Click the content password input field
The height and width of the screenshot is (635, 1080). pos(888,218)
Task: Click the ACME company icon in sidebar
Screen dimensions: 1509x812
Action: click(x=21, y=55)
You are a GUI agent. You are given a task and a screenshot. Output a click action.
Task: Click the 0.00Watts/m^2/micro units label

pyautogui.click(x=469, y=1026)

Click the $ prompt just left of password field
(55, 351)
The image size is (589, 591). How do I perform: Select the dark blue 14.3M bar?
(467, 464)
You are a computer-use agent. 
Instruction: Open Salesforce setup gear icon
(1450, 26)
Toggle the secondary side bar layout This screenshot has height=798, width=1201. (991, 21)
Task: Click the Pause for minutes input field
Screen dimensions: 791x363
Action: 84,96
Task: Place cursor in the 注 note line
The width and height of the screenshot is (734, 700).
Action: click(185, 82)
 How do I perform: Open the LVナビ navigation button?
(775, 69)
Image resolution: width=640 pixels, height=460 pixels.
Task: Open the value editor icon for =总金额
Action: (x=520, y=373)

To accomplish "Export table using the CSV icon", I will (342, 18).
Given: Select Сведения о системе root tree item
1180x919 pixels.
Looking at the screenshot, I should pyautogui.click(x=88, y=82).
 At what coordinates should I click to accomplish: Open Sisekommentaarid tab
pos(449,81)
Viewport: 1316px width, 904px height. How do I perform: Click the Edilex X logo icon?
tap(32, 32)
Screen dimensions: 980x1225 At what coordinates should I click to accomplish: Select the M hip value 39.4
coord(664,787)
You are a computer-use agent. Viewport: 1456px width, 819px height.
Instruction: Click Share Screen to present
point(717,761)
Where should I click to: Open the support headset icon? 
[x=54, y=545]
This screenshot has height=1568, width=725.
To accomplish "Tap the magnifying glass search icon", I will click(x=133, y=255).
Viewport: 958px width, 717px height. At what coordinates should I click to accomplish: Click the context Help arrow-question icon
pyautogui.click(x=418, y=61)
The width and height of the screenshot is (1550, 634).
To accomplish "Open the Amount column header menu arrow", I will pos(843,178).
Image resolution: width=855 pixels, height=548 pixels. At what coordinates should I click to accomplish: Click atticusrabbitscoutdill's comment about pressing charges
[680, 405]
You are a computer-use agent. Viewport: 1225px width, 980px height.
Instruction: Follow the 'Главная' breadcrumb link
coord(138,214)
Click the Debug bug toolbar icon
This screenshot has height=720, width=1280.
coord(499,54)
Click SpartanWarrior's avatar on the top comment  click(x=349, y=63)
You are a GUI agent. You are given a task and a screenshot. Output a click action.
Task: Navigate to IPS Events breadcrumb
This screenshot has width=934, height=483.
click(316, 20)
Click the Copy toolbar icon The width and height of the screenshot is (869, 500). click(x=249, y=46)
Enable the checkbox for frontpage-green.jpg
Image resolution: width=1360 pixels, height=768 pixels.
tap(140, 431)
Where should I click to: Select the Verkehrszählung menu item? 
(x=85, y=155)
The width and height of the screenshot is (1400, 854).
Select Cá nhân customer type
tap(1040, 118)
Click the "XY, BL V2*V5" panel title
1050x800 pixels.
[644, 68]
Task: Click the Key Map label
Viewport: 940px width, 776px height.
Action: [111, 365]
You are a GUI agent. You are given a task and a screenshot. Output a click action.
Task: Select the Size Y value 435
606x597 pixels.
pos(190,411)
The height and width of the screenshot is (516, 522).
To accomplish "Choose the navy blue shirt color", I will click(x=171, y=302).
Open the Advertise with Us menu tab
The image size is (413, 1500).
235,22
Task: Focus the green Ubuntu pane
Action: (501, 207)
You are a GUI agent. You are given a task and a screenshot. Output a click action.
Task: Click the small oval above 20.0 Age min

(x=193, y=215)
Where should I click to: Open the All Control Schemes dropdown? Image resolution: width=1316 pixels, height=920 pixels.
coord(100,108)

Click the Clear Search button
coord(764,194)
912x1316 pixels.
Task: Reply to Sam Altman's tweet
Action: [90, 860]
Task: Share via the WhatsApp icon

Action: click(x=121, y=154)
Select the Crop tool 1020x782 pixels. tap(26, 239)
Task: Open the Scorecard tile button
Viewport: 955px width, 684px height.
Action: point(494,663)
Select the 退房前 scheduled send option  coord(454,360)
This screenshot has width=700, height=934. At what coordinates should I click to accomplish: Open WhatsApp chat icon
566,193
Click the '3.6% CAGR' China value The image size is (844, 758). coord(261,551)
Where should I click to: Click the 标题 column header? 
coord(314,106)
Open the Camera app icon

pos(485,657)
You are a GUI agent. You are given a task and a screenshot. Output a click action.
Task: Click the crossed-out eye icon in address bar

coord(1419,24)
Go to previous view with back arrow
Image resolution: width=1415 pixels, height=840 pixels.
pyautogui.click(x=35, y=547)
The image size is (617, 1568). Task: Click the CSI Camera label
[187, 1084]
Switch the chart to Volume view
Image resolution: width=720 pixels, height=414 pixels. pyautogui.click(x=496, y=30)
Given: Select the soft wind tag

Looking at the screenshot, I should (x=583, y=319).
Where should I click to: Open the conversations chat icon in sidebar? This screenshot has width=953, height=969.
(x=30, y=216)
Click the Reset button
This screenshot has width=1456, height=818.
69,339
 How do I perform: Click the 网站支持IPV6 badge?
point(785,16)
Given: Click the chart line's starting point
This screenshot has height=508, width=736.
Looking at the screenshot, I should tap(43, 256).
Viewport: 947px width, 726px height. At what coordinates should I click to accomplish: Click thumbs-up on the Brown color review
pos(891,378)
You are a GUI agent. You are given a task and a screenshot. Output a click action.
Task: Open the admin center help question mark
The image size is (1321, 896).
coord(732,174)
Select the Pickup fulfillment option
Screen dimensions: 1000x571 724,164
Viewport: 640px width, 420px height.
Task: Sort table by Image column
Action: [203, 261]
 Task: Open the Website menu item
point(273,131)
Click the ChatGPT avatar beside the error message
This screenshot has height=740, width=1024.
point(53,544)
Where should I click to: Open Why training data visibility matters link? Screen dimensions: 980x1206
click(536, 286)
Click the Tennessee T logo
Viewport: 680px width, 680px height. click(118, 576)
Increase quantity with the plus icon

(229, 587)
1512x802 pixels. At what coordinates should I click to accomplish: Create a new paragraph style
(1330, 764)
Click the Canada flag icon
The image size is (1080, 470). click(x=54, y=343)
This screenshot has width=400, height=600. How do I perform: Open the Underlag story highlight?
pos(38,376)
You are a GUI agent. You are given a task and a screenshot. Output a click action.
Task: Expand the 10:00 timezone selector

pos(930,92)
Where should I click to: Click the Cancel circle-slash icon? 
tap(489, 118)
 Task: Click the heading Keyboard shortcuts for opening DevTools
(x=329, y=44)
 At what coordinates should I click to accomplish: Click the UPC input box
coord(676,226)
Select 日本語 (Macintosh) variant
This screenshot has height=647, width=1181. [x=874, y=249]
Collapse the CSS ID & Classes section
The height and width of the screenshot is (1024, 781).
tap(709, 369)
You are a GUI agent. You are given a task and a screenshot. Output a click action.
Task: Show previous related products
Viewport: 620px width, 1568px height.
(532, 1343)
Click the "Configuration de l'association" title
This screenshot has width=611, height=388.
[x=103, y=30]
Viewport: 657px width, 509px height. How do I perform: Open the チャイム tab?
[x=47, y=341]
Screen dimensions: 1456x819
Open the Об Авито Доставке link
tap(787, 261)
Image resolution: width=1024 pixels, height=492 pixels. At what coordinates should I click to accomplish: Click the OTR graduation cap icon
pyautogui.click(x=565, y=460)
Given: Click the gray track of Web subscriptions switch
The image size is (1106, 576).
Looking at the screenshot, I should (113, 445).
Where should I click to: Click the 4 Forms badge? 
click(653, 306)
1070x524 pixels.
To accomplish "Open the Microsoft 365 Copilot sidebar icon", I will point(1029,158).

● **Job**:
Please retype all of the data above exactly, line for line.

● **Result of this exercise**:
Click the content password input field
The height and width of the screenshot is (635, 1080). pos(888,218)
Task: Click the ACME company icon in sidebar
Screen dimensions: 1509x812
Action: click(x=21, y=55)
You are a GUI agent. You are given a task and a screenshot. Output a click action.
Task: Click the 0.00Watts/m^2/micro units label

pyautogui.click(x=469, y=1026)

Click the $ prompt just left of password field
(55, 351)
The image size is (589, 591). How do I perform: Select the dark blue 14.3M bar?
(467, 464)
You are a computer-use agent. 
Instruction: Open Salesforce setup gear icon
(1450, 26)
Toggle the secondary side bar layout This screenshot has height=798, width=1201. (991, 21)
Task: Click the Pause for minutes input field
Screen dimensions: 791x363
Action: 84,96
Task: Place cursor in the 注 note line
The width and height of the screenshot is (734, 700).
Action: click(185, 82)
 How do I perform: Open the LVナビ navigation button?
(775, 69)
Image resolution: width=640 pixels, height=460 pixels.
Task: Open the value editor icon for =总金额
Action: (x=520, y=373)

To accomplish "Export table using the CSV icon", I will (342, 18).
Given: Select Сведения о системе root tree item
1180x919 pixels.
Looking at the screenshot, I should pyautogui.click(x=88, y=82).
 At what coordinates should I click to accomplish: Open Sisekommentaarid tab
pos(449,81)
Viewport: 1316px width, 904px height. How do I perform: Click the Edilex X logo icon?
tap(32, 32)
Screen dimensions: 980x1225 At what coordinates should I click to accomplish: Select the M hip value 39.4
coord(664,787)
You are a computer-use agent. Viewport: 1456px width, 819px height.
Instruction: Click Share Screen to present
point(717,761)
Where should I click to: Open the support headset icon? 
[x=54, y=545]
This screenshot has height=1568, width=725.
To accomplish "Tap the magnifying glass search icon", I will click(x=133, y=255).
Viewport: 958px width, 717px height. At what coordinates should I click to accomplish: Click the context Help arrow-question icon
pyautogui.click(x=418, y=61)
The width and height of the screenshot is (1550, 634).
To accomplish "Open the Amount column header menu arrow", I will pos(843,178).
Image resolution: width=855 pixels, height=548 pixels. At what coordinates should I click to accomplish: Click atticusrabbitscoutdill's comment about pressing charges
[680, 405]
You are a computer-use agent. Viewport: 1225px width, 980px height.
Instruction: Follow the 'Главная' breadcrumb link
coord(138,214)
Click the Debug bug toolbar icon
This screenshot has height=720, width=1280.
coord(499,54)
Click SpartanWarrior's avatar on the top comment  click(x=349, y=63)
You are a GUI agent. You are given a task and a screenshot. Output a click action.
Task: Navigate to IPS Events breadcrumb
This screenshot has width=934, height=483.
click(316, 20)
Click the Copy toolbar icon The width and height of the screenshot is (869, 500). click(x=249, y=46)
Enable the checkbox for frontpage-green.jpg
Image resolution: width=1360 pixels, height=768 pixels.
tap(140, 431)
Where should I click to: Select the Verkehrszählung menu item? 
(x=85, y=155)
The width and height of the screenshot is (1400, 854).
Select Cá nhân customer type
tap(1040, 118)
Click the "XY, BL V2*V5" panel title
1050x800 pixels.
[644, 68]
Task: Click the Key Map label
Viewport: 940px width, 776px height.
Action: [111, 365]
You are a GUI agent. You are given a task and a screenshot. Output a click action.
Task: Select the Size Y value 435
606x597 pixels.
pos(190,411)
The height and width of the screenshot is (516, 522).
To accomplish "Choose the navy blue shirt color", I will click(x=171, y=302).
Open the Advertise with Us menu tab
The image size is (413, 1500).
235,22
Task: Focus the green Ubuntu pane
Action: (501, 207)
You are a GUI agent. You are given a task and a screenshot. Output a click action.
Task: Click the small oval above 20.0 Age min

(x=193, y=215)
Where should I click to: Open the All Control Schemes dropdown? Image resolution: width=1316 pixels, height=920 pixels.
coord(100,108)

Click the Clear Search button
coord(764,194)
912x1316 pixels.
Task: Reply to Sam Altman's tweet
Action: [90, 860]
Task: Share via the WhatsApp icon

Action: click(x=121, y=154)
Select the Crop tool 1020x782 pixels. tap(26, 239)
Task: Open the Scorecard tile button
Viewport: 955px width, 684px height.
Action: point(494,663)
Select the 退房前 scheduled send option  coord(454,360)
This screenshot has width=700, height=934. At what coordinates should I click to accomplish: Open WhatsApp chat icon
566,193
Click the '3.6% CAGR' China value The image size is (844, 758). coord(261,551)
Where should I click to: Click the 标题 column header? 
coord(314,106)
Open the Camera app icon

pos(485,657)
You are a GUI agent. You are given a task and a screenshot. Output a click action.
Task: Click the crossed-out eye icon in address bar

coord(1419,24)
Go to previous view with back arrow
Image resolution: width=1415 pixels, height=840 pixels.
pyautogui.click(x=35, y=547)
The image size is (617, 1568). Task: Click the CSI Camera label
[187, 1084]
Switch the chart to Volume view
Image resolution: width=720 pixels, height=414 pixels. pyautogui.click(x=496, y=30)
Given: Select the soft wind tag

Looking at the screenshot, I should (x=583, y=319).
Where should I click to: Open the conversations chat icon in sidebar? This screenshot has width=953, height=969.
(x=30, y=216)
Click the Reset button
This screenshot has width=1456, height=818.
69,339
 How do I perform: Click the 网站支持IPV6 badge?
point(785,16)
Given: Click the chart line's starting point
This screenshot has height=508, width=736.
Looking at the screenshot, I should tap(43, 256).
Viewport: 947px width, 726px height. At what coordinates should I click to accomplish: Click thumbs-up on the Brown color review
pos(891,378)
You are a GUI agent. You are given a task and a screenshot. Output a click action.
Task: Open the admin center help question mark
The image size is (1321, 896).
coord(732,174)
Select the Pickup fulfillment option
Screen dimensions: 1000x571 724,164
Viewport: 640px width, 420px height.
Task: Sort table by Image column
Action: [203, 261]
 Task: Open the Website menu item
point(273,131)
Click the ChatGPT avatar beside the error message
This screenshot has height=740, width=1024.
point(53,544)
Where should I click to: Open Why training data visibility matters link? Screen dimensions: 980x1206
click(536, 286)
Click the Tennessee T logo
Viewport: 680px width, 680px height. click(118, 576)
Increase quantity with the plus icon

(229, 587)
1512x802 pixels. At what coordinates should I click to accomplish: Create a new paragraph style
(1330, 764)
Click the Canada flag icon
The image size is (1080, 470). click(x=54, y=343)
This screenshot has width=400, height=600. How do I perform: Open the Underlag story highlight?
pos(38,376)
You are a GUI agent. You are given a task and a screenshot. Output a click action.
Task: Expand the 10:00 timezone selector

pos(930,92)
Where should I click to: Click the Cancel circle-slash icon? 
tap(489, 118)
 Task: Click the heading Keyboard shortcuts for opening DevTools
(x=329, y=44)
 At what coordinates should I click to accomplish: Click the UPC input box
coord(676,226)
Select 日本語 (Macintosh) variant
This screenshot has height=647, width=1181. [x=874, y=249]
Collapse the CSS ID & Classes section
The height and width of the screenshot is (1024, 781).
tap(709, 369)
You are a GUI agent. You are given a task and a screenshot. Output a click action.
Task: Show previous related products
Viewport: 620px width, 1568px height.
(532, 1343)
Click the "Configuration de l'association" title
This screenshot has width=611, height=388.
[x=103, y=30]
Viewport: 657px width, 509px height. How do I perform: Open the チャイム tab?
[x=47, y=341]
Screen dimensions: 1456x819
Open the Об Авито Доставке link
tap(787, 261)
Image resolution: width=1024 pixels, height=492 pixels. At what coordinates should I click to accomplish: Click the OTR graduation cap icon
pyautogui.click(x=565, y=460)
Given: Click the gray track of Web subscriptions switch
The image size is (1106, 576).
Looking at the screenshot, I should (113, 445).
Where should I click to: Click the 4 Forms badge? 
click(653, 306)
1070x524 pixels.
To accomplish "Open the Microsoft 365 Copilot sidebar icon", I will point(1029,158).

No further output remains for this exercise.